La préférence que les hommes vertueux accordent à leurs biens vient de ce qu’ils savent que leur corps n’est qu’un instrument qui leur permet de servir D. Les Sages enseignent (Brach’oth 18b) que « Les méchants sont appelés morts même de leur vivant », parce qu’ils n’utilisent pas les forces qu’ils ont pour servir D. et leur corps est comme mort, même de leur vivant. Ce n’est pas le cas des hommes vertueux qui même après leur mort sont appelés vivants (ibid.), car ils progressent continuellement dans le service de D., sans aucune arrière-pensée et tous leurs actes célèbrent Sa gloire. Leurs possessions leur sont plus chères que leur corps car elles leur donnent le moyen de faire beaucoup de bien, comme par exemple aider le prochain, le soutenir matériellement, racheter les otages, enseigner la Torah. Leur seul but est d’accomplir la volonté de D., ils ne possèdent rien qui provienne d’un vol, leurs biens ne sont pas entachés de fraude, et tout ce qu’ils possèdent est justement acquis.

Les hommes vertueux savent aussi que sans argent, ils n’auraient pas la possibilité d’accomplir des choses qui exigent une dépense, et ils failliraient à beaucoup d’autres commandements, comme par exemple acquérir les quatre plantes qui composent le loulav de la fête de Soucoth, ou les matzoth de la fête de Pessa’h.

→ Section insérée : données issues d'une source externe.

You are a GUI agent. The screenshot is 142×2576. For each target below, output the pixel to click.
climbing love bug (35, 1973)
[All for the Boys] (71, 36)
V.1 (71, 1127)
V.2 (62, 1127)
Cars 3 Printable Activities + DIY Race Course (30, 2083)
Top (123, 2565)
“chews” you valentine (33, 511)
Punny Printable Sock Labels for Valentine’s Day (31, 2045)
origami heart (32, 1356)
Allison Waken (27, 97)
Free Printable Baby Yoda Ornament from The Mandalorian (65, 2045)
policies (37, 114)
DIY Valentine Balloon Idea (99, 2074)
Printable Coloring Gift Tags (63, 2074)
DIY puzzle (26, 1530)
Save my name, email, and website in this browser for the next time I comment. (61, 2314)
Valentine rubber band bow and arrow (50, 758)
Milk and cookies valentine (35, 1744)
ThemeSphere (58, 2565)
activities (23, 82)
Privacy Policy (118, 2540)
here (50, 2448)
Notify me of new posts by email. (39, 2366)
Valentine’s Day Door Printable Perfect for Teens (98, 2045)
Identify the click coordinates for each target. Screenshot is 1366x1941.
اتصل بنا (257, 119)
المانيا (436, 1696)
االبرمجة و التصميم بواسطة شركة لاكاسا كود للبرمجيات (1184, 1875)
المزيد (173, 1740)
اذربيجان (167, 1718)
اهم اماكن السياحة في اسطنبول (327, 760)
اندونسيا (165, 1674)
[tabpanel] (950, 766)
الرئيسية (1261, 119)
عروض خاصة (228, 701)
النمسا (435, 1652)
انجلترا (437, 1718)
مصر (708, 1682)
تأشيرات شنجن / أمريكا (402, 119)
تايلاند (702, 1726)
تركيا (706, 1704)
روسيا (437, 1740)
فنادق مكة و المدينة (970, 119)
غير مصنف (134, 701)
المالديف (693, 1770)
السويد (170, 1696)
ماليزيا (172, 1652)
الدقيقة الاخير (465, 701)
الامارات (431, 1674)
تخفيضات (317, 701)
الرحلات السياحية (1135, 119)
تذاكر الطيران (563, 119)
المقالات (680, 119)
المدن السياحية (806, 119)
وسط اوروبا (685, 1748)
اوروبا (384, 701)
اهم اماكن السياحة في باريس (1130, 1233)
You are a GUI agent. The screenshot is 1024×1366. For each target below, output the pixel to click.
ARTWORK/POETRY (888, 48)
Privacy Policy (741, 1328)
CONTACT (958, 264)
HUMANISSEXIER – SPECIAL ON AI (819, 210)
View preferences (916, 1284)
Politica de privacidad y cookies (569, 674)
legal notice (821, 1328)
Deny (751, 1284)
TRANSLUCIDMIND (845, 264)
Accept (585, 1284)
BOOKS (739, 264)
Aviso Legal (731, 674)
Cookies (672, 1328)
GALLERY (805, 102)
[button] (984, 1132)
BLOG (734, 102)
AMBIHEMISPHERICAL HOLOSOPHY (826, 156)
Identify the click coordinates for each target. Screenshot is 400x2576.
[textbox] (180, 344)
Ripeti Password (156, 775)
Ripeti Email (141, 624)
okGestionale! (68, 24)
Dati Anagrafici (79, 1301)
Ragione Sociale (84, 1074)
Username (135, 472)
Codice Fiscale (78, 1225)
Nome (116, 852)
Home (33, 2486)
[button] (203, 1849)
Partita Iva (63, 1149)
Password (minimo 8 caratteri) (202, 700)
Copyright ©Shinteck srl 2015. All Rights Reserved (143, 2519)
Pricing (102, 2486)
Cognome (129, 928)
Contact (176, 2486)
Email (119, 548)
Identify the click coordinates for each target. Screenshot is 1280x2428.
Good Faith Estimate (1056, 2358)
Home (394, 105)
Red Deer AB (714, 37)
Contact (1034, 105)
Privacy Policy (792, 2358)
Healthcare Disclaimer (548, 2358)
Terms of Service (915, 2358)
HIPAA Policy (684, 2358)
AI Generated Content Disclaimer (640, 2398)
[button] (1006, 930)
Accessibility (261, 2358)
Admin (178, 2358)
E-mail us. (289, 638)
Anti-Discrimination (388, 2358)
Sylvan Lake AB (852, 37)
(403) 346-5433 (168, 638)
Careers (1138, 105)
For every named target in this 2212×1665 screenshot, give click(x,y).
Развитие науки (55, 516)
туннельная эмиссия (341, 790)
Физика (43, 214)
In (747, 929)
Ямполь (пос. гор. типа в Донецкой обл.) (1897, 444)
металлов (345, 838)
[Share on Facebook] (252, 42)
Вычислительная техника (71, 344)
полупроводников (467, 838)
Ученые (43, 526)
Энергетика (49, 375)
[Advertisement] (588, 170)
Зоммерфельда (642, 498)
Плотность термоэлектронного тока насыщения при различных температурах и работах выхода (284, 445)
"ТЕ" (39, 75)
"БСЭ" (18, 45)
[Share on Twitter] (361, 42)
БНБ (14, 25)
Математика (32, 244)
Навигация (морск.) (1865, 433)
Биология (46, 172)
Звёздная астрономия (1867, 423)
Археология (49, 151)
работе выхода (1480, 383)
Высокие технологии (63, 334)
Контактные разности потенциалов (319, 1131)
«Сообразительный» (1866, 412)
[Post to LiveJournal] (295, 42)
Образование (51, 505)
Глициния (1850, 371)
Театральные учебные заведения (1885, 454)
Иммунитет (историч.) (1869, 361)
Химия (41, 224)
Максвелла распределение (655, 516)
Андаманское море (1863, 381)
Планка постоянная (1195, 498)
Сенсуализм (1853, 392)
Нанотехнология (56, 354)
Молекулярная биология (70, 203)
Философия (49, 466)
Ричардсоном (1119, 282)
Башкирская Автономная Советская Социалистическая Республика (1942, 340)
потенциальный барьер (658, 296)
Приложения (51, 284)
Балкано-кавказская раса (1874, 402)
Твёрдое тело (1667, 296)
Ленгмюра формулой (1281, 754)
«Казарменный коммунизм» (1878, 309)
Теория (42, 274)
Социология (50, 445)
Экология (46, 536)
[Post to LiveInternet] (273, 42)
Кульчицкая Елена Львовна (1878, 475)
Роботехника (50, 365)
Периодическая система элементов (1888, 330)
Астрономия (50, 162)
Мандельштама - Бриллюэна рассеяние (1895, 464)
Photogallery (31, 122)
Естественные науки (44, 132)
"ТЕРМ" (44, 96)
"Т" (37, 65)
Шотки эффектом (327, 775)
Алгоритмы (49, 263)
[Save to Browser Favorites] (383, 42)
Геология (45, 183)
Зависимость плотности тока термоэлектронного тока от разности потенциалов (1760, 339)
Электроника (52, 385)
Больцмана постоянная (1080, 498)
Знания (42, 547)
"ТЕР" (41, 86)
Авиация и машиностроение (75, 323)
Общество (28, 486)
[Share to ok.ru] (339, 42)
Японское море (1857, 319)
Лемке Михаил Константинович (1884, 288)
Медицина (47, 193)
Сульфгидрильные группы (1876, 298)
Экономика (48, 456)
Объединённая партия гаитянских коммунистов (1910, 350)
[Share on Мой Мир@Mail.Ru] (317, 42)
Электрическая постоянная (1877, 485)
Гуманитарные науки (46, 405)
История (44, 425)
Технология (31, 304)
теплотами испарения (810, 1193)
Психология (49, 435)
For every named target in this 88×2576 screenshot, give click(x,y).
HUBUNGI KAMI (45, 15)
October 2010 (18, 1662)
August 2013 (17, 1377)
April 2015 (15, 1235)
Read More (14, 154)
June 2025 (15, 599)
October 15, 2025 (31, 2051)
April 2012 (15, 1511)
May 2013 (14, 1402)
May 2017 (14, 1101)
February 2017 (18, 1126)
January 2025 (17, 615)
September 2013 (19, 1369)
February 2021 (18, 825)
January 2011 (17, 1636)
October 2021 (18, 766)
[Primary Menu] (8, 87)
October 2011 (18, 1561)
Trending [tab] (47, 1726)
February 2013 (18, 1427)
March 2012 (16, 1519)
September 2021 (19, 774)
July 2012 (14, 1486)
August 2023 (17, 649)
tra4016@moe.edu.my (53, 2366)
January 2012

Chaque centime compte, et « la loi est la même concernant une petite ou une grande somme » (Sanhédrin 8a). L’argent leur donne la possibilité de faire des choses qu’ils ne pourraient réaliser autrement, et de plus, il leur permet de subvenir à leurs besoins, de se consacrer au service de D. et de s’élever spirituellement comme il convient.

Cela nous permet de comprendre que Ya’akov est retourné ramasser ces menus objets sans valeur mais précieux, parce qu’il les avait souvent utilisés dans un but sacré et il n’avait aucune raison de les abandonner. Il pouvait continuer à les utiliser, les donner aux pauvres, ou les vendre et distribuer l’argent aux nécessiteux, c’est pourquoi il est retourné de l’autre côté du fleuve, seul et la nuit, pour chercher ces menus objets.

Nous constatons que Ya’akov s’inquiète de son prochain, qu’il pense sans cesse à aider les autres, car telle est sa raison d’être, comme celle de tous les Patriarches qui sont « le support de la Présence Divine sur terre » (Béréchith 82:7). Tous se sont efforcés en ce monde d’aider les autres autant spirituellement que matériellement, leurs actions ne visaient qu’à satisfaire leur Créateur, et Ya’akov est allé tout seul la nuit pour chercher des objets apparemment sans valeur, car la moindre bonté est si importante à ses yeux qu’il est prêt à risquer sa vie! Que Ya’akov soit prêt à risquer sa vie pour faire quelque chose dont le bénéfice n’est pas évident à nos yeux nous remplit d’étonnement. Cela nous permet d’imaginer avec quel enthousiasme il accomplissait des commandements plus importants et plus stricts... Nous n’avons aucun moyen de savoir comment nos Patriarches vivaient leur vie quotidienne, mais nous tirons une grande leçon de leur aptitude au don de soi et de leur esprit de sacrifice. Les Sages nous enseignent (Avoth II:1): « Observe strictement autant les préceptes qui sont en apparence peu importants que ceux qui sont sévères, car tu ignores la récompense attachée à l’observance de chacun d’eux ». Il n’y a pas de critère pour déterminer quel précepte est plus important que l’autre, car un geste aussi facile que celui de soulager la peine du prochain peut avoir des conséquences énormes.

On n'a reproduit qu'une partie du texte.